The most ideal candidates have naturally thick and dense coverage as the results are more likely to be aesthically pleasing and less obvious. Candidates with donor sites that contain over 80 follicles per square cm in the donor site are excellent and below 40 are poor candidates.

Hair colour is also quite important for the candidate.
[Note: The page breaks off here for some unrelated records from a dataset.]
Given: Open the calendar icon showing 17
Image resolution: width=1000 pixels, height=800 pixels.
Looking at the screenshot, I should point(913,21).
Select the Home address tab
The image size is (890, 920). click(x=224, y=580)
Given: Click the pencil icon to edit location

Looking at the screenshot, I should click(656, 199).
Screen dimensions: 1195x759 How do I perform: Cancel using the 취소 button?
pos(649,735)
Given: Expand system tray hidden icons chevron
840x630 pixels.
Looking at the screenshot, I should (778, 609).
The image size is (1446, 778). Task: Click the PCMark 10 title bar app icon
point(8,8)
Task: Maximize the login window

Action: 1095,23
Light skinned people with light hair are more ideal because the contrast is less noticeable and results will look more pleasing than a person with dark hair and light skin.

Ideal candidates also have knowledge when it comes to treatment i.e fin, minox RU etc

More characteristics of poor candidates
-hair loss history
-skin conditions
-diabetes
-thyroid problems
-use of specific medications (propanolol, amphetamines, coumadin)


Red flags for doctors:
-mental illness (just try to be nt for the process otherwise he'll think you have bdd or some shit)
-unrealistic expectations


What is the difference between FUT and FUE?
FUE removes individual hair follicles to transplant whereas FUT cuts a strip of skin from your scalp and uses the skin to remove the follicles leaving a noticeable scar on the back of your head which you will obviously be able to cover once you grow out your hair but it forces you to rock a cut that has long sides and back.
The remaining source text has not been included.